## MATERIAL
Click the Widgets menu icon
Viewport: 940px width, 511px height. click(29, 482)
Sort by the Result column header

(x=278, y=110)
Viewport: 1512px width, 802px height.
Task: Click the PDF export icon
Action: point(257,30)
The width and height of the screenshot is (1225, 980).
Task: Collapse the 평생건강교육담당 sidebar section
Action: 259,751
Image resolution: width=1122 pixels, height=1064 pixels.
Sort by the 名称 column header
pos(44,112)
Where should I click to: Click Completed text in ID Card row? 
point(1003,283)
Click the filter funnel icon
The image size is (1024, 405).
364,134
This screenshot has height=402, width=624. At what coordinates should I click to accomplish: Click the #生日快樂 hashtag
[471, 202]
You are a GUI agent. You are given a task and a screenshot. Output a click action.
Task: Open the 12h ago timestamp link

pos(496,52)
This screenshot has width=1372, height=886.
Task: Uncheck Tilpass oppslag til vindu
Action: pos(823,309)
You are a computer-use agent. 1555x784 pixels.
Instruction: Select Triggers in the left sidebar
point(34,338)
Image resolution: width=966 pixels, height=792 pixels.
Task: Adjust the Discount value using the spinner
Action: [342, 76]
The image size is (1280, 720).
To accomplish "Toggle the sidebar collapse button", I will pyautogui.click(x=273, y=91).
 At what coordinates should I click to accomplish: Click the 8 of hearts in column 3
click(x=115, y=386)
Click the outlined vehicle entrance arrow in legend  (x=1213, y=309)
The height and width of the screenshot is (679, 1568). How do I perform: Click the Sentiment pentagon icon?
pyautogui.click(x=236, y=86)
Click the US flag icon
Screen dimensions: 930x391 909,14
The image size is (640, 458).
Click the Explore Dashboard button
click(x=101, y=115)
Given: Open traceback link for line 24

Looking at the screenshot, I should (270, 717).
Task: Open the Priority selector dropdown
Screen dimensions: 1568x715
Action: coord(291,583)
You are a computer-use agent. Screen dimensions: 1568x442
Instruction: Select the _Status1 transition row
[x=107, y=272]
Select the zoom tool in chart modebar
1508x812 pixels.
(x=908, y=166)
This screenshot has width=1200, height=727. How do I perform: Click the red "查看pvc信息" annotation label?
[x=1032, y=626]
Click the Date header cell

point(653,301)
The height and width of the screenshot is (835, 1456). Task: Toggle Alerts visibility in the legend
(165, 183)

## YOUR OBJECTIVE
Report how many lines in the entries above contain the string "dimensions". Give only the number.

## COMPLETE OUTPUT
3